The other thing he’d miss was telling her stuff. He couldn’t tell May about Parker and Marie. If he did, he knew how May would take it—get those slugs out of my garden. He understood that, he had that feeling too. But Elsie would crack up when he told her about Marie’s skirt suddenly flopping up, about the two pairs of sneakers. And what else would she say? He couldn’t tell. There was something to be said for that, for not being able to tell which way she’d fly.

It didn’t change the fact that he was in trouble.

But when they got to her house Dick said, “There’s this to be said for having kids.” And he told her about the middle of the hurricane, about how he’d started thinking of Charlie, how he’d kept repeating to himself, “ ‘O Leerie, I’ll go round at night and light the lamps with you!’ ”

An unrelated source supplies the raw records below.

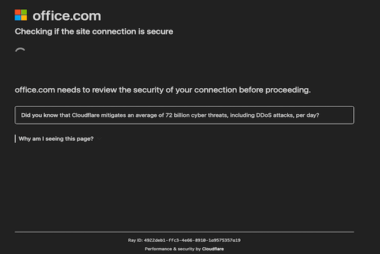Image resolution: width=380 pixels, height=254 pixels.
Task: Click 'Checking if the site connection is secure' heading
Action: 94,32
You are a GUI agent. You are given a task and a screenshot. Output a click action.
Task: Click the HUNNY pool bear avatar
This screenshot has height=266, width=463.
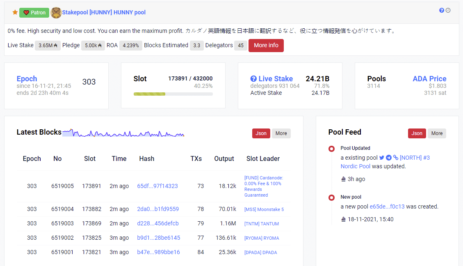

She was puzzled for a bit. He explained some more, told her about reading to the boys when they were in bed, about how when Charlie was six and seven Charlie had followed him around, admiring everything he did, wanting to do what he did. “O Leerie, I’ll go round at night and light the lamps with you!”

And Elsie did surprise him. She said, “Oh shit.” Dick looked at her. She said, “Why did you tell me that? What am I going to do if it’s a little boy—is that why you told me that? Because I’ll never be Leerie to a boy?”

Dick felt whirled away a hundred miles. “No,” he said. “I just wanted to tell you.”

“Why did you tell me
that
?” She was still irritated and puzzled. “The only point to it I can see is that little boys need fathers.” She
opened her door, but turned back to say, “That is just narrow-minded. Even if you’re right, you’re wrong.”

She was out. “Elsie.” She started for the house. He shouted, “Elsie! You forgot your canoe!”

She said, “Put it in the garage.” But she came back.

He said, “Look, Elsie. All I meant was—”

“Yes,” she said. “All you meant was …”

“All I meant was to cheer you up, for Christ’s sake. Just that it’s nice having a kid around.”

Elsie said, “I see,” but helped him stow the canoe in the garage alongside her Volvo.

Mary Scanlon came into the garage from the house. She gave him a hug and patted him on the shoulder. “Elsie told me you got back okay. Can you stay for supper? I made a stew, plenty for everyone.”

“I ate, thanks. I got to get home.”

Elsie hadn’t moved. He said, “I’ll be by. Maybe we can go see Miss Perry. Talk her into hiring Eddie back to clean up her driveway.”

He drove along the narrow lane down the hill, branches switching the sides of the truck. He saw his mistake. The stuff about remembering Charlie as a little boy was for May. The other story was for Elsie. He said out loud, “Watch yourself.”

He drove to the boatyard to take a look at
Spartina.
He took his big flashlight, found the buoy with the beam, ran it up the mooring pennant to the chock. Okay.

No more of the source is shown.